* [EXERCISE DETAILS]: After finding the line that includes "Open the Dashboard from sidebar" in the records below, transcribe it and each line after it through the last, exactly, and add nothing.

* [RECORDS SUPPLIED]:
=== Begin Enclosure ===

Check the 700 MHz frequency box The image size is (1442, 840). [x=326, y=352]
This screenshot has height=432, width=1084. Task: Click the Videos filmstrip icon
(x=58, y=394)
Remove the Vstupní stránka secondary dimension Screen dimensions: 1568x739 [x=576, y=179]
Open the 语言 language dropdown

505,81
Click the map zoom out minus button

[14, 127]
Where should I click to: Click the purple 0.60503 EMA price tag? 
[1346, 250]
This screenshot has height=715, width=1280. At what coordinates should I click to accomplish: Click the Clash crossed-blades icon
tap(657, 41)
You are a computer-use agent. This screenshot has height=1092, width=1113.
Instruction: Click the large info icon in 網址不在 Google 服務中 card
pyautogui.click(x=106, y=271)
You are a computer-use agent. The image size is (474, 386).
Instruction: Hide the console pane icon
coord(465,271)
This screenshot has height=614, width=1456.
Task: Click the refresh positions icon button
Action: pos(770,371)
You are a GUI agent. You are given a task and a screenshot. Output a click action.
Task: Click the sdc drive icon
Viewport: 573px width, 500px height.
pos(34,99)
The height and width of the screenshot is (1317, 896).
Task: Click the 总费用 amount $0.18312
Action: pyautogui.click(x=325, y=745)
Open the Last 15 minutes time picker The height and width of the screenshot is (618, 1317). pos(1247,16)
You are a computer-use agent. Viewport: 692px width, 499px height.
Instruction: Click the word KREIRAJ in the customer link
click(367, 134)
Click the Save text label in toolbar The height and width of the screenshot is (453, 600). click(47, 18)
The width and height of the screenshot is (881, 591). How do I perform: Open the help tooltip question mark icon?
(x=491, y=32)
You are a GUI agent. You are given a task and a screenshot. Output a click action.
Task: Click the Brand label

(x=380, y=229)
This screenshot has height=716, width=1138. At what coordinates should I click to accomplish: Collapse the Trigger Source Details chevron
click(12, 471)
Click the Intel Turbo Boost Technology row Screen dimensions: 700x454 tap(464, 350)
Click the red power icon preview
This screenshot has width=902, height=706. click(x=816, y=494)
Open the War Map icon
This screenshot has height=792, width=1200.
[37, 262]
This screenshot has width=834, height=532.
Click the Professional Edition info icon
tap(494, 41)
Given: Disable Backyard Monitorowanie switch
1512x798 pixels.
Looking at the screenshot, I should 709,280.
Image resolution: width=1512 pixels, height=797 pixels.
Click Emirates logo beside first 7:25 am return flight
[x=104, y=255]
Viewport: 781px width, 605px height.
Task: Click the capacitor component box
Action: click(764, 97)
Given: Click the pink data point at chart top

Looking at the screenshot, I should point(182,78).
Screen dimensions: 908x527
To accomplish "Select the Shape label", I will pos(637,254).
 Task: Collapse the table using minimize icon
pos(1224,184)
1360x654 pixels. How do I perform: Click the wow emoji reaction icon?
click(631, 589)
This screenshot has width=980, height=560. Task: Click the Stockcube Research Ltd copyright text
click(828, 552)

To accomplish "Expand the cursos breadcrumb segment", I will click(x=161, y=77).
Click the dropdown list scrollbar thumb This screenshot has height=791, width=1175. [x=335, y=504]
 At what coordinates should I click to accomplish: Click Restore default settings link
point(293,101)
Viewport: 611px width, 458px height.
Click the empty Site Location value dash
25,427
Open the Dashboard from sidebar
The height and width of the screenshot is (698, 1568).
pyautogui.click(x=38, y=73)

=== End Enclosure ===

* [ANSWER SECTION]:
Open the Dashboard from sidebar
The height and width of the screenshot is (698, 1568).
pyautogui.click(x=38, y=73)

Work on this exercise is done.